**Exercise details**
Could you give these records again with every "Where should I click to" switched to "Where do I click to" and nothing else changed?

========================================

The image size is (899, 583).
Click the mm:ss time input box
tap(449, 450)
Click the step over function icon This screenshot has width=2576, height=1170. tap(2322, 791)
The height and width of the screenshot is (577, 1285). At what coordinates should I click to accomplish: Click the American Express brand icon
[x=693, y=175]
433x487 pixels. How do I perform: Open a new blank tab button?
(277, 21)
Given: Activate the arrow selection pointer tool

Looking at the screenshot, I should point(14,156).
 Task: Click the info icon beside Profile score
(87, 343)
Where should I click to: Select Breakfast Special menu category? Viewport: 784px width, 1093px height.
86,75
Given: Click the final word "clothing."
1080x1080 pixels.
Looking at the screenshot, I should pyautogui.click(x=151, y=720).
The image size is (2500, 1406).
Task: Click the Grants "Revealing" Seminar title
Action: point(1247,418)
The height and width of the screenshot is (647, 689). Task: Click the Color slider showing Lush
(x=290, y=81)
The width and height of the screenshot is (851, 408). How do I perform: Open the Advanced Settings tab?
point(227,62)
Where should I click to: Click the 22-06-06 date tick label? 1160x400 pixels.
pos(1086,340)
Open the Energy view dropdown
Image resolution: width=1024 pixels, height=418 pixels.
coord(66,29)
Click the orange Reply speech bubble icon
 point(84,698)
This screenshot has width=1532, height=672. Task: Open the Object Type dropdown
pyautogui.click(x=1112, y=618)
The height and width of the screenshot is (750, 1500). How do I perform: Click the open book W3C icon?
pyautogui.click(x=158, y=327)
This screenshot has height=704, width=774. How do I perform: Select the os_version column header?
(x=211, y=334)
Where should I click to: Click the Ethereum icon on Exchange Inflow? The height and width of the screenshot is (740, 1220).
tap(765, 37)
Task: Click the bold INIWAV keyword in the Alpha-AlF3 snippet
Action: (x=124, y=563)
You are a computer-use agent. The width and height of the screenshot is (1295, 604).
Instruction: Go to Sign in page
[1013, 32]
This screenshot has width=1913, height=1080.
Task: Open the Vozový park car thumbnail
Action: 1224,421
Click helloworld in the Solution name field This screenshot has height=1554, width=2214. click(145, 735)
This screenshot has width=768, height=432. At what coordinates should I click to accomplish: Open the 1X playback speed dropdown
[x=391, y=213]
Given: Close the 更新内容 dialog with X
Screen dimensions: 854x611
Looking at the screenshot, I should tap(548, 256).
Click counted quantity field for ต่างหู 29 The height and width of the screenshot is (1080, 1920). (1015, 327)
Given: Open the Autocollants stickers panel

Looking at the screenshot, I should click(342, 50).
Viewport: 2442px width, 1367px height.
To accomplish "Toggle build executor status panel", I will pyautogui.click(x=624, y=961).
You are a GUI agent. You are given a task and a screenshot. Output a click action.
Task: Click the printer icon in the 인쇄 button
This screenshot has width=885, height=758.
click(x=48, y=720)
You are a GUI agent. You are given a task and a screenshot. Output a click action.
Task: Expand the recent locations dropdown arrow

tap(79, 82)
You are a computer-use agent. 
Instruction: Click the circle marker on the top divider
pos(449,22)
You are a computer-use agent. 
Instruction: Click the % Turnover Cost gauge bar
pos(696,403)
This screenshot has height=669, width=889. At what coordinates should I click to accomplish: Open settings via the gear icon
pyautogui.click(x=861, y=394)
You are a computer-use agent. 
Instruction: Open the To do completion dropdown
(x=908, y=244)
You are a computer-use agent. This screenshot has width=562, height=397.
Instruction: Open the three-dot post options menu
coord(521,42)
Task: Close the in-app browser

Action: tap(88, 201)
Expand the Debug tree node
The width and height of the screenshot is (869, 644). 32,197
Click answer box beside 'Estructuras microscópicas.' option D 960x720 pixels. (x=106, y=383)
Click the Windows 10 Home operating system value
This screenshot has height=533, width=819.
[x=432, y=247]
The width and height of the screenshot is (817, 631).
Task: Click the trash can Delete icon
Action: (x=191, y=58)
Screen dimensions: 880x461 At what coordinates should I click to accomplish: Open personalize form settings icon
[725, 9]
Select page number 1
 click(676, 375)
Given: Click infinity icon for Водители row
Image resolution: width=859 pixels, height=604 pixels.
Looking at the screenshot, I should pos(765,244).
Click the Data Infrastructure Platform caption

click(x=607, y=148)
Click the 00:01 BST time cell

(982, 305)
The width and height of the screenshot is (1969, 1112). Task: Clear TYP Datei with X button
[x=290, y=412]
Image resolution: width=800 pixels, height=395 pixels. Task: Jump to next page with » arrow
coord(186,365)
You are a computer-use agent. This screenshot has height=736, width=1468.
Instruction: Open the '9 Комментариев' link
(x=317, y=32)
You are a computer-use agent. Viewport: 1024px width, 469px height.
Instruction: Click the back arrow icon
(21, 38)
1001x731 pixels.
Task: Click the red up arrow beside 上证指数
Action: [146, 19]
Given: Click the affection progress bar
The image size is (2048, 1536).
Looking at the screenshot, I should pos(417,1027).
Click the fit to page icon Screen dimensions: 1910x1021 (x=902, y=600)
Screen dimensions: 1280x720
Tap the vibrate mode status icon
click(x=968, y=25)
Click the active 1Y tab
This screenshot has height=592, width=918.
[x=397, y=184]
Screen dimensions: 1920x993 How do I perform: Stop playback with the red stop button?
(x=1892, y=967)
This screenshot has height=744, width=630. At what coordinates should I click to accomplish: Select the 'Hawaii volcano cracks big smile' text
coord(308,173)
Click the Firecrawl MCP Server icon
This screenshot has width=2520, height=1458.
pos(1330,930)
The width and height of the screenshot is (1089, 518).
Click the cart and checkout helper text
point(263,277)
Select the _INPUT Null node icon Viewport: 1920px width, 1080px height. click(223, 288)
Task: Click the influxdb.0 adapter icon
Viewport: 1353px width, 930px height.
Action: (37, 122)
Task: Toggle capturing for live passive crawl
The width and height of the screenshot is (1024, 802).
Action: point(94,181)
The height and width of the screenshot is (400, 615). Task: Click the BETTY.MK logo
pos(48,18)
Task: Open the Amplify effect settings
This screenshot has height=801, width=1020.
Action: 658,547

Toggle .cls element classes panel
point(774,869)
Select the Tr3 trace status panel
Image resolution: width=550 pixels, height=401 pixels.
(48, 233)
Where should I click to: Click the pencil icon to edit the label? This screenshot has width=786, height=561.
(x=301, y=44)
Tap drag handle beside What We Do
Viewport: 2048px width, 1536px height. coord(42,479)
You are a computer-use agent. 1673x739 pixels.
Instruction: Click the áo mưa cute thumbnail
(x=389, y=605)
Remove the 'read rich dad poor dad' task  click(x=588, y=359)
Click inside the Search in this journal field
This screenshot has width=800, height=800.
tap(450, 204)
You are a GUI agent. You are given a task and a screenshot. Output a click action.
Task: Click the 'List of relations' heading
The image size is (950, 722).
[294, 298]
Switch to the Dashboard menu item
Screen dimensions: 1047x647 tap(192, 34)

========================================

**Output below**
The image size is (899, 583).
Click the mm:ss time input box
tap(449, 450)
Click the step over function icon This screenshot has width=2576, height=1170. tap(2322, 791)
The height and width of the screenshot is (577, 1285). At what coordinates should I click to accomplish: Click the American Express brand icon
[x=693, y=175]
433x487 pixels. How do I perform: Open a new blank tab button?
(277, 21)
Given: Activate the arrow selection pointer tool

Looking at the screenshot, I should point(14,156).
 Task: Click the info icon beside Profile score
(87, 343)
Where do I click to: Select Breakfast Special menu category? Viewport: 784px width, 1093px height.
86,75
Given: Click the final word "clothing."
1080x1080 pixels.
Looking at the screenshot, I should pyautogui.click(x=151, y=720).
The image size is (2500, 1406).
Task: Click the Grants "Revealing" Seminar title
Action: point(1247,418)
The height and width of the screenshot is (647, 689). Task: Click the Color slider showing Lush
(x=290, y=81)
The width and height of the screenshot is (851, 408). How do I perform: Open the Advanced Settings tab?
point(227,62)
Where do I click to: Click the 22-06-06 date tick label? 1160x400 pixels.
pos(1086,340)
Open the Energy view dropdown
Image resolution: width=1024 pixels, height=418 pixels.
coord(66,29)
Click the orange Reply speech bubble icon
 point(84,698)
This screenshot has width=1532, height=672. Task: Open the Object Type dropdown
pyautogui.click(x=1112, y=618)
The height and width of the screenshot is (750, 1500). How do I perform: Click the open book W3C icon?
pyautogui.click(x=158, y=327)
This screenshot has height=704, width=774. How do I perform: Select the os_version column header?
(x=211, y=334)
Where do I click to: Click the Ethereum icon on Exchange Inflow? The height and width of the screenshot is (740, 1220).
tap(765, 37)
Task: Click the bold INIWAV keyword in the Alpha-AlF3 snippet
Action: (x=124, y=563)
You are a computer-use agent. The width and height of the screenshot is (1295, 604).
Instruction: Go to Sign in page
[1013, 32]
This screenshot has width=1913, height=1080.
Task: Open the Vozový park car thumbnail
Action: 1224,421
Click helloworld in the Solution name field This screenshot has height=1554, width=2214. click(145, 735)
This screenshot has width=768, height=432. At what coordinates should I click to accomplish: Open the 1X playback speed dropdown
[x=391, y=213]
Given: Close the 更新内容 dialog with X
Screen dimensions: 854x611
Looking at the screenshot, I should tap(548, 256).
Click counted quantity field for ต่างหู 29 The height and width of the screenshot is (1080, 1920). (1015, 327)
Given: Open the Autocollants stickers panel

Looking at the screenshot, I should click(342, 50).
Viewport: 2442px width, 1367px height.
To accomplish "Toggle build executor status panel", I will pyautogui.click(x=624, y=961).
You are a GUI agent. You are given a task and a screenshot. Output a click action.
Task: Click the printer icon in the 인쇄 button
This screenshot has width=885, height=758.
click(x=48, y=720)
You are a GUI agent. You are given a task and a screenshot. Output a click action.
Task: Expand the recent locations dropdown arrow

tap(79, 82)
You are a computer-use agent. 
Instruction: Click the circle marker on the top divider
pos(449,22)
You are a computer-use agent. 
Instruction: Click the % Turnover Cost gauge bar
pos(696,403)
This screenshot has height=669, width=889. At what coordinates should I click to accomplish: Open settings via the gear icon
pyautogui.click(x=861, y=394)
You are a computer-use agent. 
Instruction: Open the To do completion dropdown
(x=908, y=244)
You are a computer-use agent. This screenshot has width=562, height=397.
Instruction: Open the three-dot post options menu
coord(521,42)
Task: Close the in-app browser

Action: tap(88, 201)
Expand the Debug tree node
The width and height of the screenshot is (869, 644). 32,197
Click answer box beside 'Estructuras microscópicas.' option D 960x720 pixels. (x=106, y=383)
Click the Windows 10 Home operating system value
This screenshot has height=533, width=819.
[x=432, y=247]
The width and height of the screenshot is (817, 631).
Task: Click the trash can Delete icon
Action: (x=191, y=58)
Screen dimensions: 880x461 At what coordinates should I click to accomplish: Open personalize form settings icon
[725, 9]
Select page number 1
 click(676, 375)
Given: Click infinity icon for Водители row
Image resolution: width=859 pixels, height=604 pixels.
Looking at the screenshot, I should pos(765,244).
Click the Data Infrastructure Platform caption

click(x=607, y=148)
Click the 00:01 BST time cell

(982, 305)
The width and height of the screenshot is (1969, 1112). Task: Clear TYP Datei with X button
[x=290, y=412]
Image resolution: width=800 pixels, height=395 pixels. Task: Jump to next page with » arrow
coord(186,365)
You are a computer-use agent. This screenshot has height=736, width=1468.
Instruction: Open the '9 Комментариев' link
(x=317, y=32)
You are a computer-use agent. Viewport: 1024px width, 469px height.
Instruction: Click the back arrow icon
(21, 38)
1001x731 pixels.
Task: Click the red up arrow beside 上证指数
Action: [146, 19]
Given: Click the affection progress bar
The image size is (2048, 1536).
Looking at the screenshot, I should pos(417,1027).
Click the fit to page icon Screen dimensions: 1910x1021 (x=902, y=600)
Screen dimensions: 1280x720
Tap the vibrate mode status icon
click(x=968, y=25)
Click the active 1Y tab
This screenshot has height=592, width=918.
[x=397, y=184]
Screen dimensions: 1920x993 How do I perform: Stop playback with the red stop button?
(x=1892, y=967)
This screenshot has height=744, width=630. At what coordinates should I click to accomplish: Select the 'Hawaii volcano cracks big smile' text
coord(308,173)
Click the Firecrawl MCP Server icon
This screenshot has width=2520, height=1458.
pos(1330,930)
The width and height of the screenshot is (1089, 518).
Click the cart and checkout helper text
point(263,277)
Select the _INPUT Null node icon Viewport: 1920px width, 1080px height. click(223, 288)
Task: Click the influxdb.0 adapter icon
Viewport: 1353px width, 930px height.
Action: (37, 122)
Task: Toggle capturing for live passive crawl
The width and height of the screenshot is (1024, 802).
Action: point(94,181)
The height and width of the screenshot is (400, 615). Task: Click the BETTY.MK logo
pos(48,18)
Task: Open the Amplify effect settings
This screenshot has height=801, width=1020.
Action: 658,547

Toggle .cls element classes panel
point(774,869)
Select the Tr3 trace status panel
Image resolution: width=550 pixels, height=401 pixels.
(48, 233)
Where do I click to: Click the pencil icon to edit the label? This screenshot has width=786, height=561.
(x=301, y=44)
Tap drag handle beside What We Do
Viewport: 2048px width, 1536px height. coord(42,479)
You are a computer-use agent. 1673x739 pixels.
Instruction: Click the áo mưa cute thumbnail
(x=389, y=605)
Remove the 'read rich dad poor dad' task  click(x=588, y=359)
Click inside the Search in this journal field
This screenshot has width=800, height=800.
tap(450, 204)
You are a GUI agent. You are given a task and a screenshot. Output a click action.
Task: Click the 'List of relations' heading
The image size is (950, 722).
[294, 298]
Switch to the Dashboard menu item
Screen dimensions: 1047x647 tap(192, 34)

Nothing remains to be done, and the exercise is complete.